But please follow the following guideline:


To make it short: ALWAYS USE YOUR COMMON SENSE IF POSTING!
If you don't have common sense, don't post.


More specifically:

For new threads:


a) Good, meaningful title:
The title has to say what the problem is about in best way possible.
If that title occured already, it's definitely bad. And contest names aren't good either.
That's in fact a requirement for being able to search old problems.

Examples:
Bad titles:
- "Hard"/"Medium"/"Easy" (if you find it so cool how hard/easy it is, tell it in the post and use a title that tells us the problem)
- "Number Theory" (hey guy, guess why this forum's named that way¿ and is it the only such problem on earth¿)
- "Fibonacci" (there are millions of Fibonacci problems out there, all posted and named the same...)
- "Chinese TST 2003" (does this say anything about the problem¿)
Good titles:
- "On divisors of a³+2b³+4c³-6abc"
- "Number of solutions to x²+y²=6z²"
- "Fibonacci numbers are never squares"


b) Use search function:
Before posting a "new" problem spend at least two, better five, minutes to look if this problem was posted before. If it was, don't repost it. If you have anything important to say on topic, post it in one of the older threads.
If the thread is locked cause of this, use search function.

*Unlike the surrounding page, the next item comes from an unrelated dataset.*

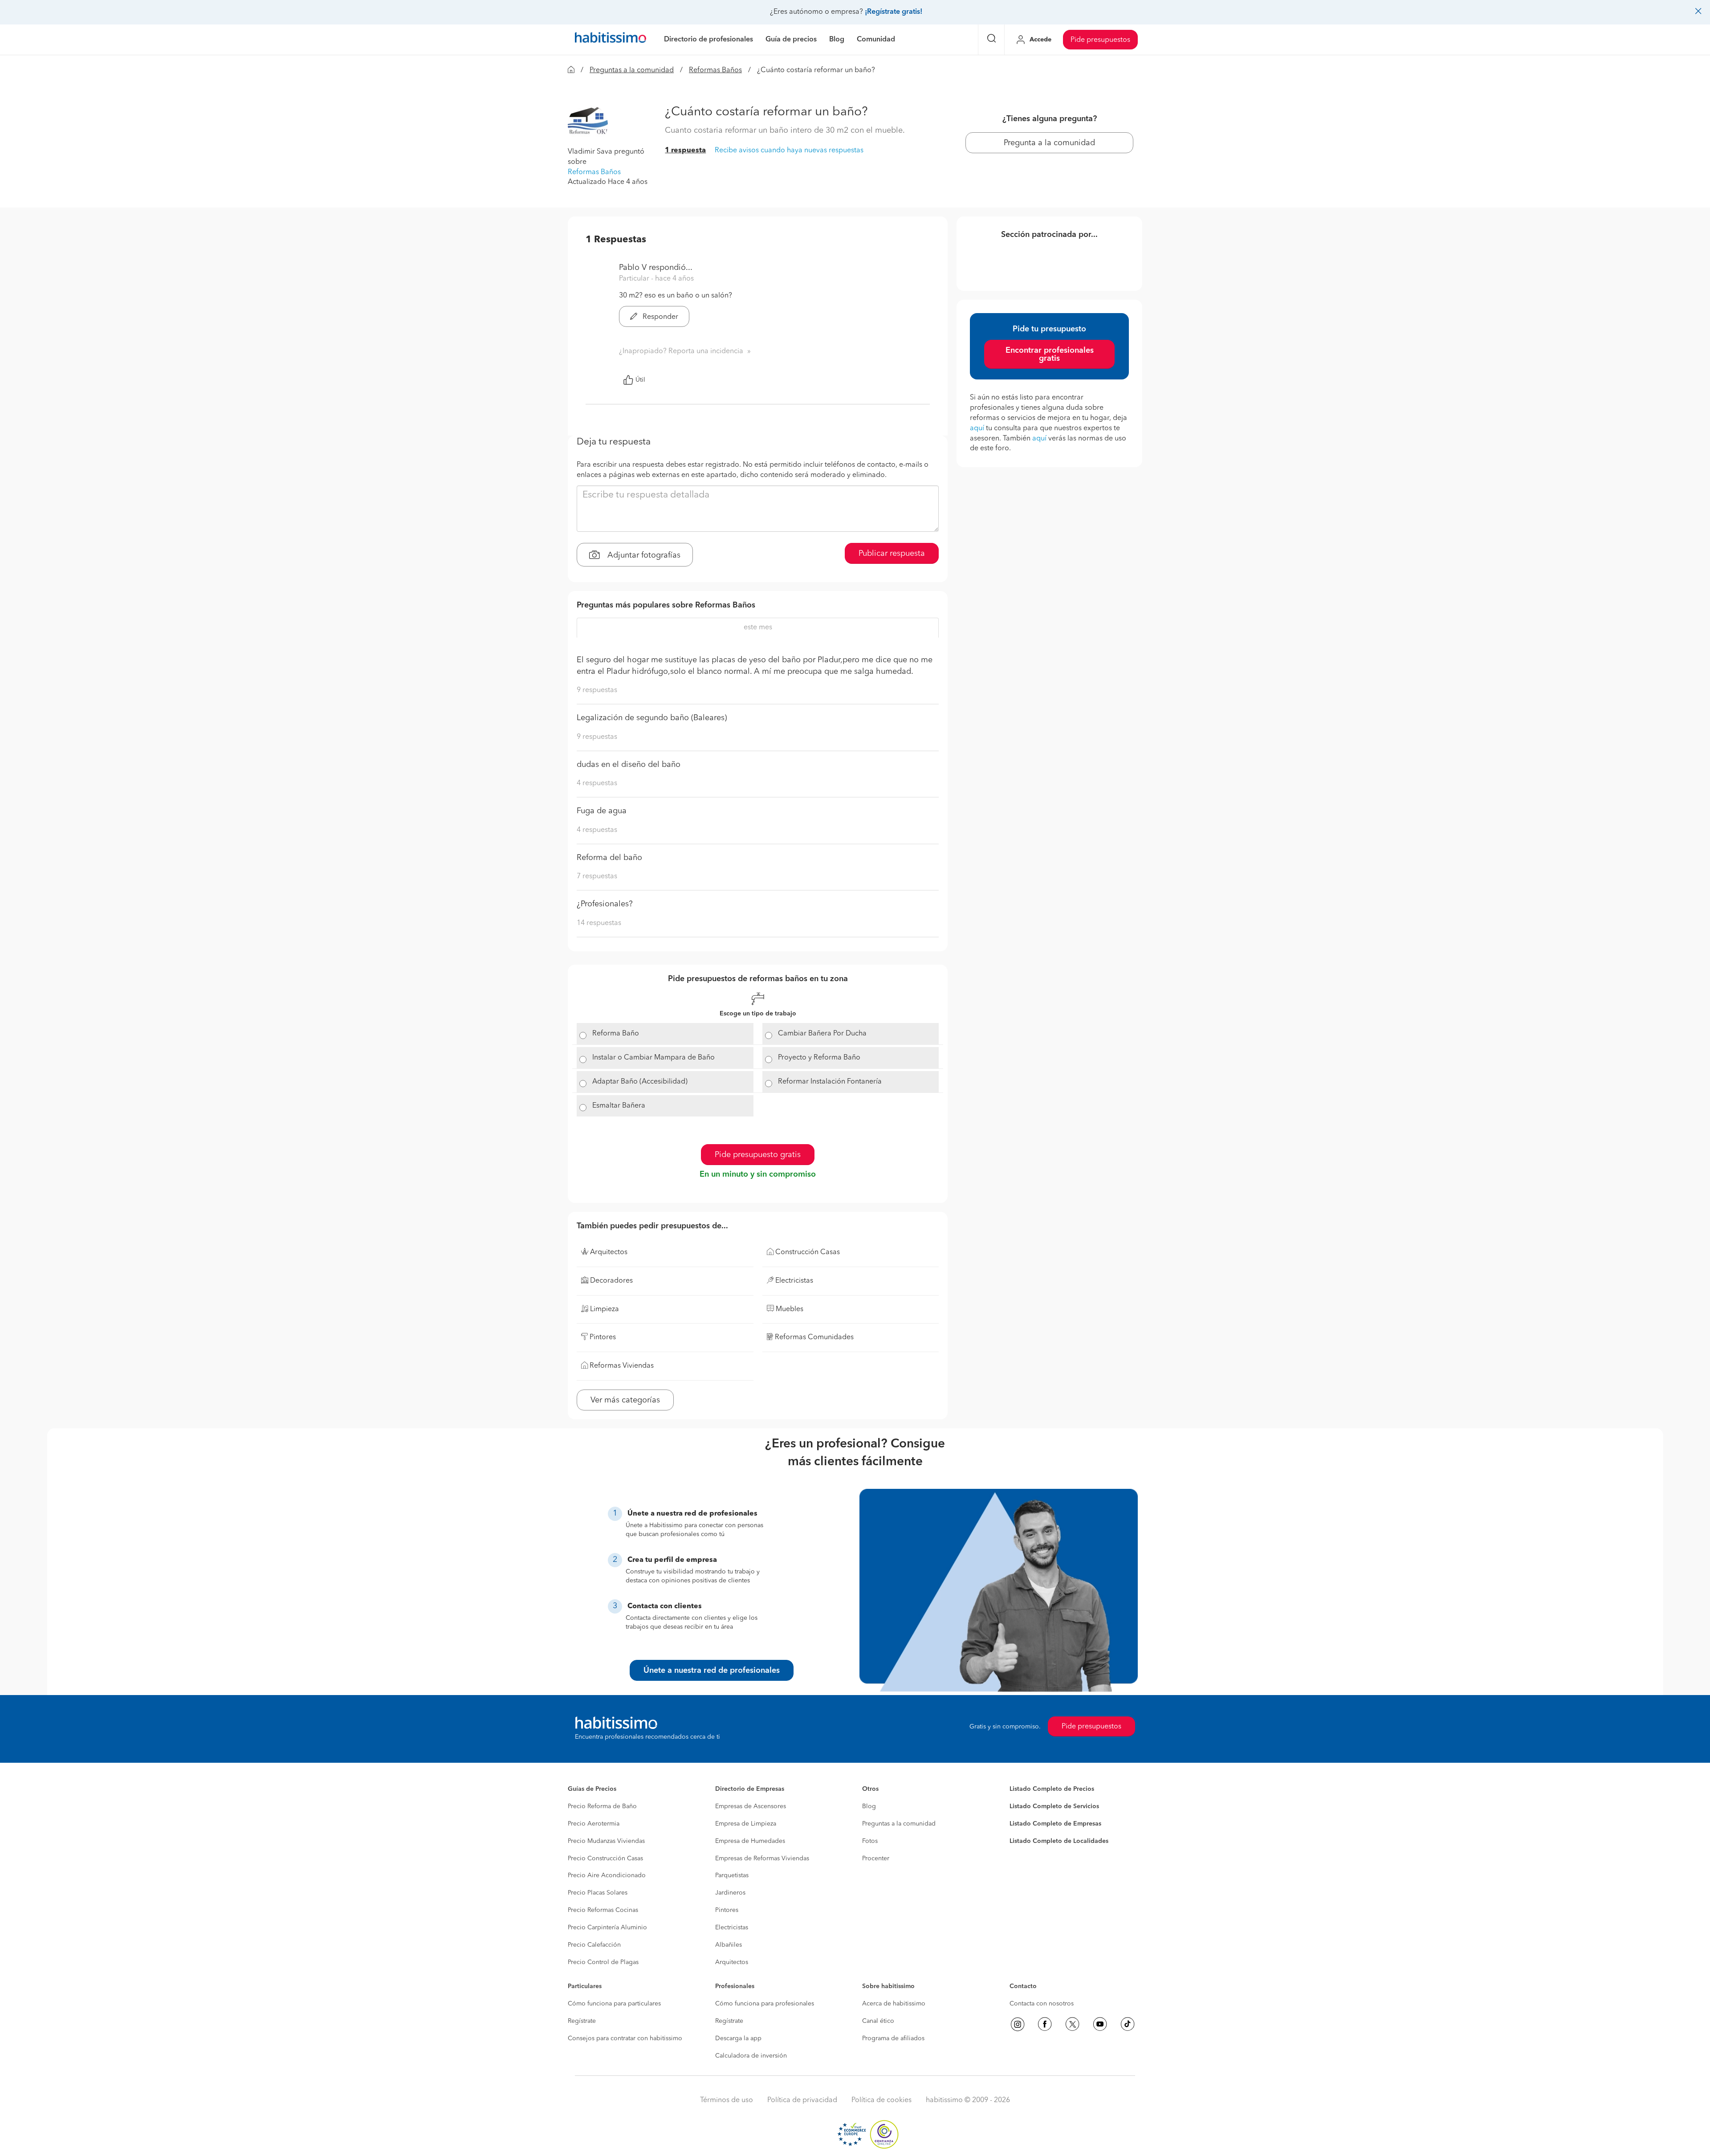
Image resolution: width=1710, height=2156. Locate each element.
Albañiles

Update (by Amir Hossein). The best way to search for two keywords in AoPS is to input
[code]+"first keyword" +"second keyword"[/code]
so that any post containing both strings "first word" and "second form".


c) Good problem statement:
Some recent really bad post was:
[quote]$lim_{n\to 1}^{+\infty}\frac{1}{n}-lnn$[/quote]
It contains no question and no answer.
If you do this, too, you are on the best way to get your thread deleted. Write everything clearly, define where your variables come from (and define the "natural" numbers if used). Additionally read your post at least twice before submitting. After you sent it, read it again and use the Edit-Button if necessary to correct errors.


For answers to already existing threads:


d) Of any interest and with content:
Don't post things that are more trivial than completely obvious. For example, if the question is to solve $x^{3}+y^{3}=z^{3}$, do not answer with "$x=y=z=0$ is a solution" only. Either you post any kind of proof or at least something unexpected (like "$x=1337, y=481, z=42$ is the smallest solution). Someone that does not see that $x=y=z=0$ is a solution of the above without your post is completely wrong here, this is an IMO-level forum.
Similar, posting "I have solved this problem" but not posting anything else is not welcome; it even looks that you just want to show off what a genius you are.

e) Well written and checked answers:
Like c) for new threads, check your solutions at least twice for mistakes. And after sending, read it again and use the Edit-Button if necessary to correct errors.



To repeat it: ALWAYS USE YOUR COMMON SENSE IF POSTING!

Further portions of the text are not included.